**Aim of the task:**
Copy the data from the line containing "Task: Click the" through the line containing "Screen dimensions: 1568x632", both included, and multiply every coordinate in the answers by 1.35, rounding to whole numbers with halves rounded up. Leave the pictures out and change nothing else.

— Begin Data extract —

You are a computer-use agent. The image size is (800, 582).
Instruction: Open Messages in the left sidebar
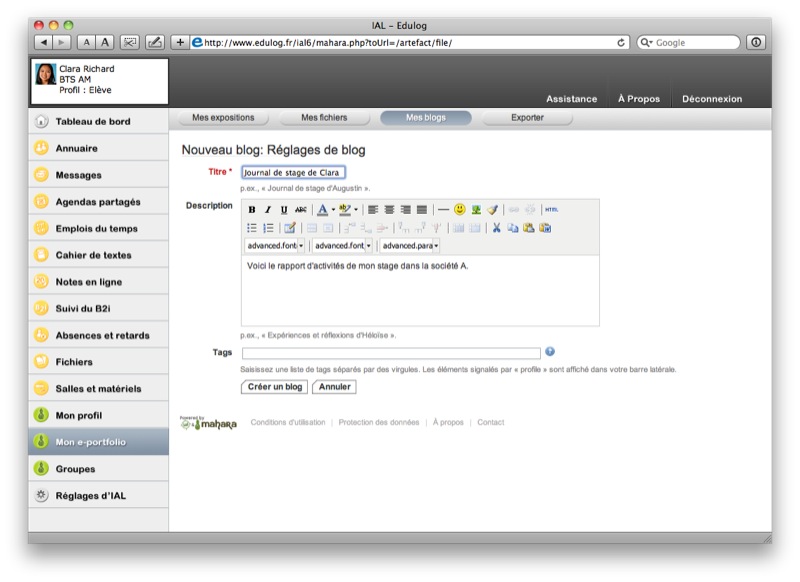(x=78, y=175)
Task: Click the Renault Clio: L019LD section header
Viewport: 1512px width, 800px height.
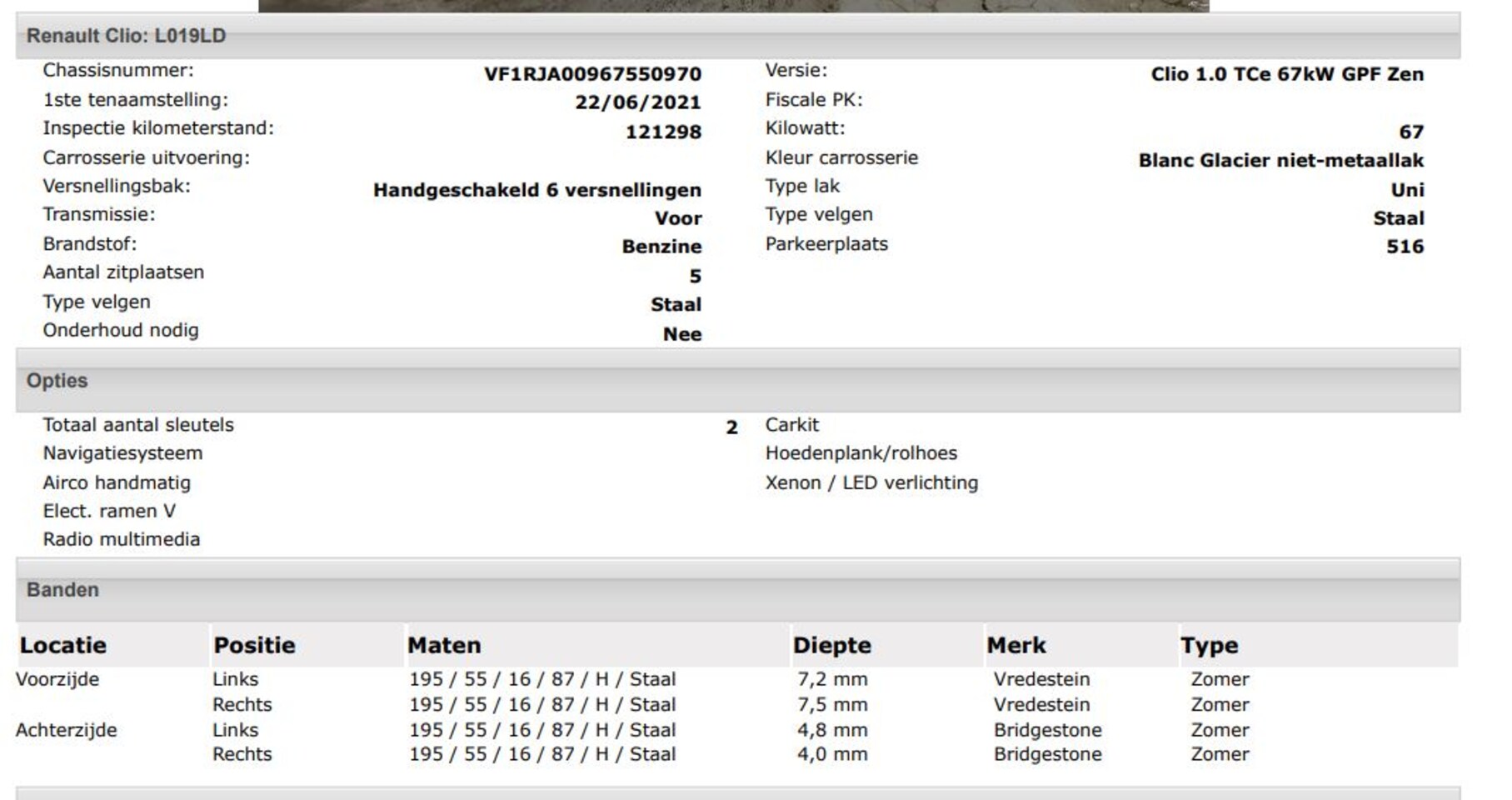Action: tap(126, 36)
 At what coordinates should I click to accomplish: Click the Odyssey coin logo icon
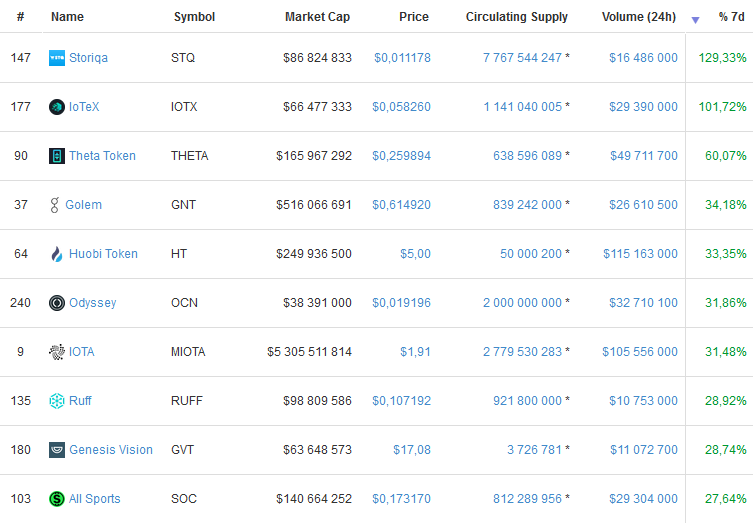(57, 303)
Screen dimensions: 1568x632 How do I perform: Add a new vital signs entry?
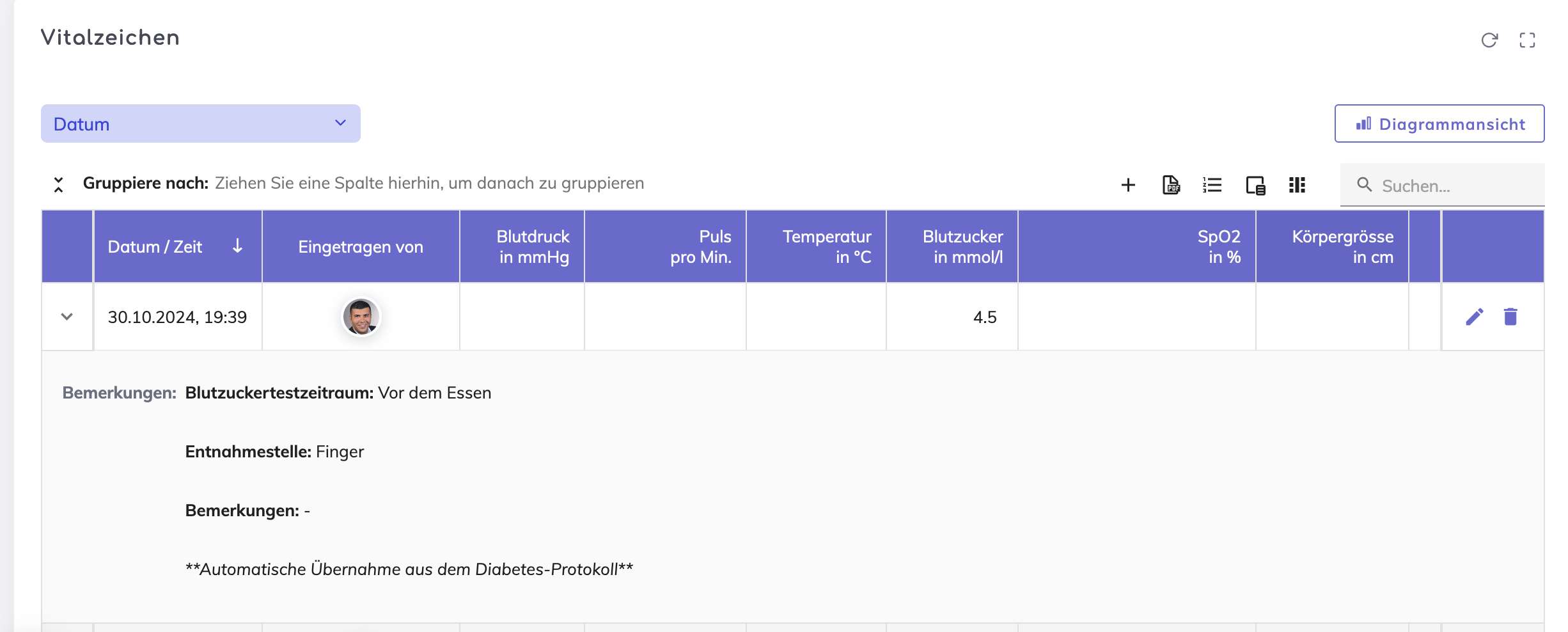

— End Data extract —
— Begin Data extract —

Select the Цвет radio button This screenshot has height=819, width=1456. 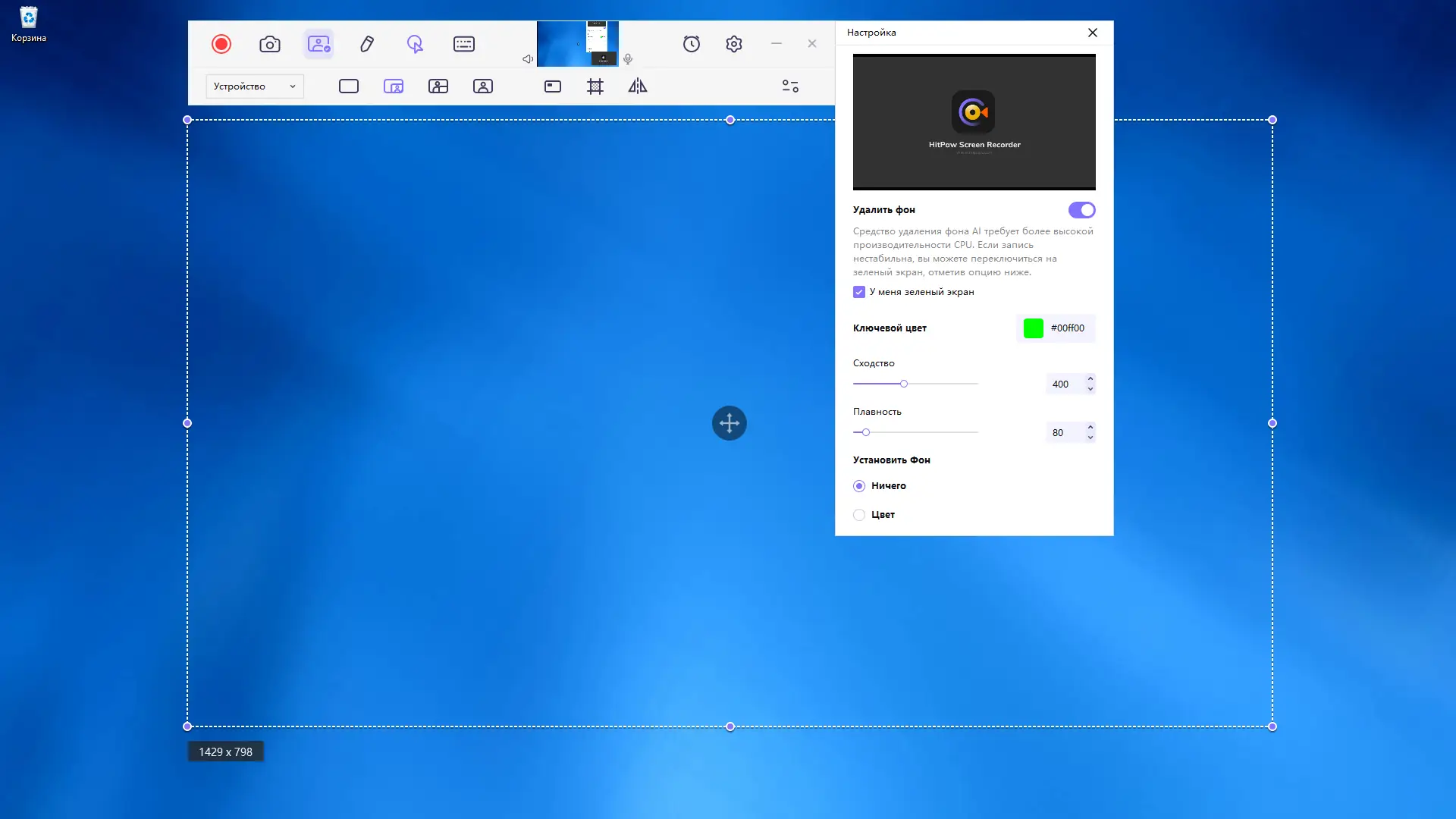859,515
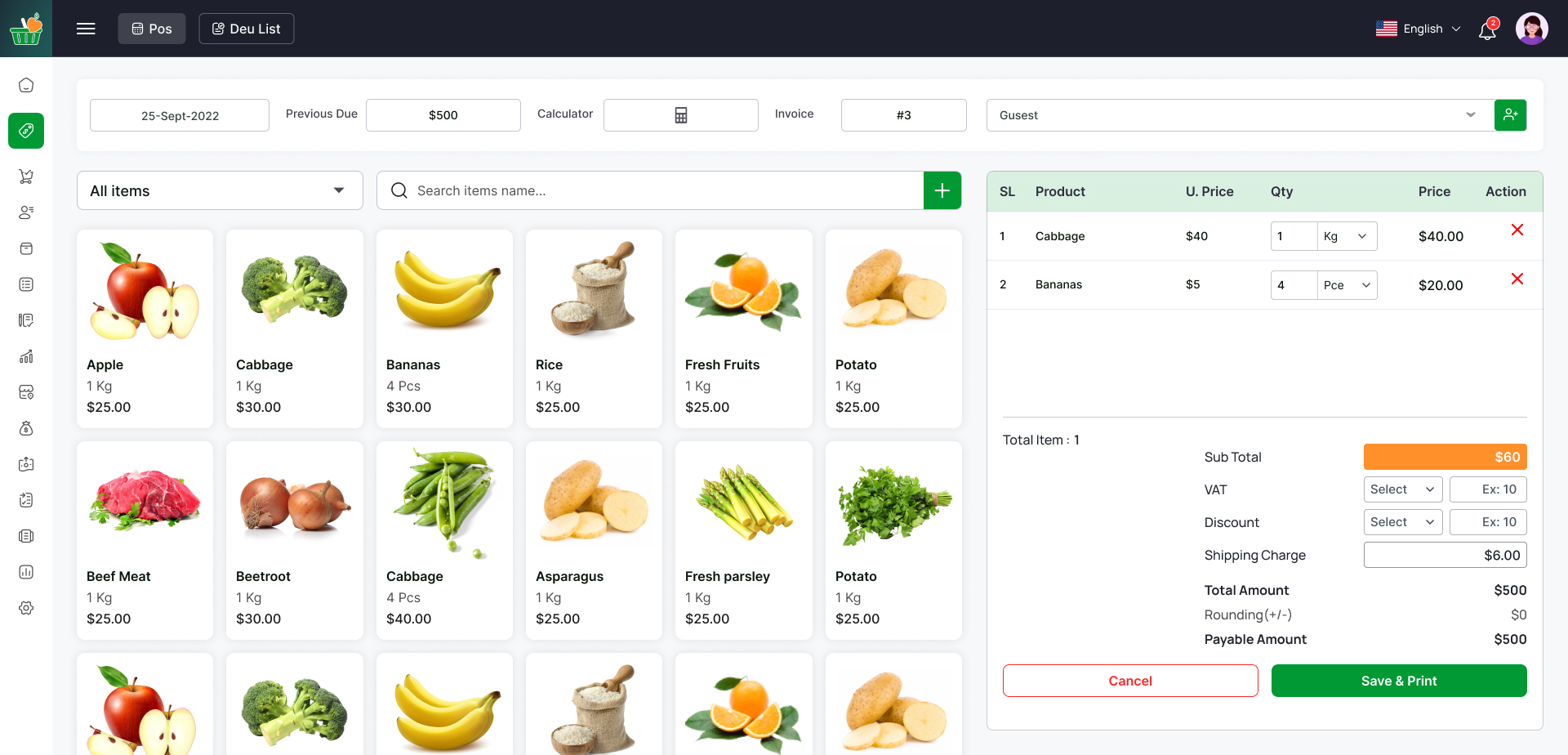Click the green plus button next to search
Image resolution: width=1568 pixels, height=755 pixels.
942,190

— End Data extract —

**Task response:**
Task: Click the Renault Clio: L019LD section header
Viewport: 1512px width, 800px height.
Action: tap(170, 49)
 At what coordinates should I click to accomplish: Click the Odyssey coin logo icon
(77, 409)
Screen dimensions: 1568x632 How do I perform: Add a new vital signs entry?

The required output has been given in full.